Chips are small, modular chips that can be combined to form a complete System-on-a-Chip (SoC). They are designed for chip-based architectures where multiple chips are interconnected to create a single, complex integrated circuit. Compared to traditional monolithic SoCs, chip-based architectures offer several advantages, including improved performance, reduced power consumption, and increased design flexibility. Chip technology is relatively new, and many companies in the semiconductor industry are actively developing it.
A chip is a new type of chip that paves the way for designing complex System-on-Chips (SoCs). A chip can be thought of as a high-tech version of Lego bricks. A complex function is broken down into small modules, which are then chiplets that can perform a single specific function very efficiently. Therefore, integrated systems using chips can include: data storage, signal processing, computation, and data flow management, all built up as "chiplets".
A chip is part of a package architecture; it can be defined as a physical silicon die that integrates IP (intellectual property) subsystems with other chips using package-level integration methods. In essence, chip technology integrates multiple electrical functions within a single package or system.
Using chip-based technology, engineers can quickly and cost-effectively design complex chips by assembling different types of third-party IP into a single chip or package. These third-party IPs can be I/O drivers, memory ICs, and processor cores.
The idea of the chip originated from the DARPA CHIPS (Common Heterogeneous Integration and IP) project. Since state-of-the-art SoCs are not always suitable for small-scale applications, the CHIP project sought to create a new paradigm for IP reuse, namely the chip, in order to improve the overall system flexibility.
While computer technology in most electronic devices today is still largely dominated by traditional chipsets, this trend seems poised to change over time. Many experts believe that as these advanced technologies develop, dedicated chips will become a common feature of consumer devices. Numerous reliable and cheaper technologies are available for designing chips.
Moore's Law, predicted by Intel co-founder Gordon Moore in 1965, states that the number of transistors on a microchip roughly doubles every two years, leading to exponential growth in computing power and reduced costs.
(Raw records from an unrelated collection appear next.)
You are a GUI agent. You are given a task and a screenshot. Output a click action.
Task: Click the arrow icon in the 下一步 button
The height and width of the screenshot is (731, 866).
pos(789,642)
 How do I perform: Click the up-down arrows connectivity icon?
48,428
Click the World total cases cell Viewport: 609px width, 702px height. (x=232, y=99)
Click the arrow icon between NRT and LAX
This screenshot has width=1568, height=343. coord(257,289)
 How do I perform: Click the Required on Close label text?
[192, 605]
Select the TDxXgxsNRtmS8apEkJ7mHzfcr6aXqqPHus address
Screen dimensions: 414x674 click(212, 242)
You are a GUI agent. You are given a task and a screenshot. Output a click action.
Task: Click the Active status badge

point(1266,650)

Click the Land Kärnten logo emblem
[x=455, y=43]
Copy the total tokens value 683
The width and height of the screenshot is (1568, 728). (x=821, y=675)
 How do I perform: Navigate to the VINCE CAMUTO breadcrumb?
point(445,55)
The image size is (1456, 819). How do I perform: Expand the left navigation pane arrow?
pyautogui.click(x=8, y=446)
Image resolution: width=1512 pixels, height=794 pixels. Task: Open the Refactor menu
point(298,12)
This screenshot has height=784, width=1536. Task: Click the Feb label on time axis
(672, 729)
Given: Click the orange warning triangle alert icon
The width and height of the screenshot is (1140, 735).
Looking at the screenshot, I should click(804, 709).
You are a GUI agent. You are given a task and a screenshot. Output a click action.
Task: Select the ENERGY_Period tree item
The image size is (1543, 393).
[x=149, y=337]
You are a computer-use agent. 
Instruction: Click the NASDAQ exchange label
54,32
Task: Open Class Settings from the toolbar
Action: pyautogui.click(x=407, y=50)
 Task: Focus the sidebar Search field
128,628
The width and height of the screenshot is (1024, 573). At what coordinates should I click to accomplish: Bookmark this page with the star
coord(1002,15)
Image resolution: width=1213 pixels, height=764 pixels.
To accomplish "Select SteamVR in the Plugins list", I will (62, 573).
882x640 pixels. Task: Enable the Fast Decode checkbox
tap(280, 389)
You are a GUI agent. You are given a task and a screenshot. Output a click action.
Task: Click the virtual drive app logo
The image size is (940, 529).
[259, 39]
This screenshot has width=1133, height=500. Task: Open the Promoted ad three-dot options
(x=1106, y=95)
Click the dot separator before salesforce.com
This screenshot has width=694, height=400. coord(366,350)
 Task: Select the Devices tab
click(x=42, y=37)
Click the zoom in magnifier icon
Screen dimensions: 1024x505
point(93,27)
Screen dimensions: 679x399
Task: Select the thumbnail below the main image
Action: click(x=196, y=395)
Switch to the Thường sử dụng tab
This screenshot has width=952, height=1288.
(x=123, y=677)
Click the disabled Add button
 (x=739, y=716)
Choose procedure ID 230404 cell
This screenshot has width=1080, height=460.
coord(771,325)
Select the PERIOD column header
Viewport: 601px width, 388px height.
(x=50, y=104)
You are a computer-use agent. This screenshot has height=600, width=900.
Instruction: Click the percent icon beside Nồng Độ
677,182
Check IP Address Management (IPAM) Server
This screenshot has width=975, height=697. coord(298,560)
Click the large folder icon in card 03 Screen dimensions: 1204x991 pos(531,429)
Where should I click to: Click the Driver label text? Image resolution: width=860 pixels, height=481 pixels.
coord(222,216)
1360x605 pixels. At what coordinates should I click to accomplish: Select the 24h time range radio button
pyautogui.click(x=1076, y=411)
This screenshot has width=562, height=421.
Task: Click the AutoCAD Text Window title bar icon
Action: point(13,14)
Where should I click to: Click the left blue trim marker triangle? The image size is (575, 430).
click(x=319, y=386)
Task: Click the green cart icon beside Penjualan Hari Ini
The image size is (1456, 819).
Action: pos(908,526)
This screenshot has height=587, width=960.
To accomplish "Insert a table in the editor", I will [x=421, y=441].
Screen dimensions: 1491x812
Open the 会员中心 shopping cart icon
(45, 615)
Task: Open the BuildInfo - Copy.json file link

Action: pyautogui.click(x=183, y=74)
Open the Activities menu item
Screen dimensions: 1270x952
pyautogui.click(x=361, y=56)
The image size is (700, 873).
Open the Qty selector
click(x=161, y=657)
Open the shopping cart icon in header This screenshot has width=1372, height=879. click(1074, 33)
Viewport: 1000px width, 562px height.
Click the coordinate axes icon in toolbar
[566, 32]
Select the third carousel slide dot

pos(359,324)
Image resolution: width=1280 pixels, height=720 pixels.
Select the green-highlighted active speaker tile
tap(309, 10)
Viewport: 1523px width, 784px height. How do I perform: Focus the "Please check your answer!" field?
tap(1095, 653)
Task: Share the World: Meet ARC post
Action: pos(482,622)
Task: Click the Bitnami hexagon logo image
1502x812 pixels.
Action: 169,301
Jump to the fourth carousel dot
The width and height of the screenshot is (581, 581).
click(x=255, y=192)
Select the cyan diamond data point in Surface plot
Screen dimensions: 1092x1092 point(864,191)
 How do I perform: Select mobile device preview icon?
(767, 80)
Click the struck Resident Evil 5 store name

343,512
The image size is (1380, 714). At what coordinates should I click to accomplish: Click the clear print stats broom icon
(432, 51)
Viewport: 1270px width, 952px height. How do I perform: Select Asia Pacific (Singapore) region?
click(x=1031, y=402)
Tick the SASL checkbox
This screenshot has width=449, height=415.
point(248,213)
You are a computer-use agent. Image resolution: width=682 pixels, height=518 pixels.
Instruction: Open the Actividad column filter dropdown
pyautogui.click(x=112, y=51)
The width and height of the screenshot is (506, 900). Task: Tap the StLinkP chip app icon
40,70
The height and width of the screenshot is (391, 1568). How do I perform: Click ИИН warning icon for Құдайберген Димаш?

Chip technology can be seen as a way to extend Moore's Law and continue the trend of improving performance and reducing costs in the semiconductor industry.
One way that chip technology can help extend Moore's Law is by allowing the creation of more complex and powerful SoCs without having to pack all the necessary components onto a single monolithic chip. By breaking down a complex SoC into smaller, modular chips and connecting them together, the number of transistors and other components can continue to increase without reaching the physical limits of a single chip. This helps keep pace with the performance improvements and cost reductions predicted by Moore's Law.
Today, the heterogeneous chip-on-chip integration market is growing even faster. Different microprocessors, such as AMD's Epyc and Intel's Lakefield, are being mass-produced using chip-on-chip design and heterogeneous integrated packaging technology.
In the automotive sector, "the impact of chip technology on the automotive chip and intelligent vehicle industry will mainly be reflected in improving the computing power of vehicles, reducing 'computing power anxiety,' and standardizing automotive chip standards to create an external environment for future vehicle interconnectivity; after standardized verification, it will help reduce the chip verification cycle, enrich automotive chip functions, and expand application scenarios," said Liu Bo.
Automotive-grade system-on-a-chip (SoC) chips exhibit several significant advantages: First, they effectively overcome the limitations of traditional packaging technologies, significantly increasing interconnect bandwidth and reducing packaging costs, providing more flexible and efficient solutions for automotive electronic control systems. Second, from the initial design stage, they fully consider the stringent requirements of the automotive industry regarding environmental adaptability, real-time performance, determinism, functional safety, information security, low power consumption, and fault detection and tolerance. Furthermore, the design methodology of automotive-grade SoC chips—chip-level IP reuse and prefabrication—injects new vitality into the rapid development of automotive electronic control systems. By carefully selecting and combining chips with different functions, customized chips that meet specific needs can be quickly built, significantly shortening the product's time-to-market.
“Core chip systems are a relatively new technology sector. While China's chip manufacturing level lags behind the world's advanced levels, its chip packaging capabilities are relatively closer. Therefore, we are optimistic about future development in this application area that heavily relies on packaging technology,” said Liu Bo. He added that leading domestic semiconductor companies, such as Huawei, have already invested in the packaging substrates, equipment, and technologies required for core chip systems, and have begun technology verification and testing. Although the localization rate of automotive-grade chips was low in the past, the localization level of mid-to-low-end products has been continuously improving in recent years. In this new technology field of core chips, both domestic and foreign companies are still in the early stages of development. If OEMs and suppliers cooperate closely, domestically produced chips will have more opportunities to be integrated into vehicles.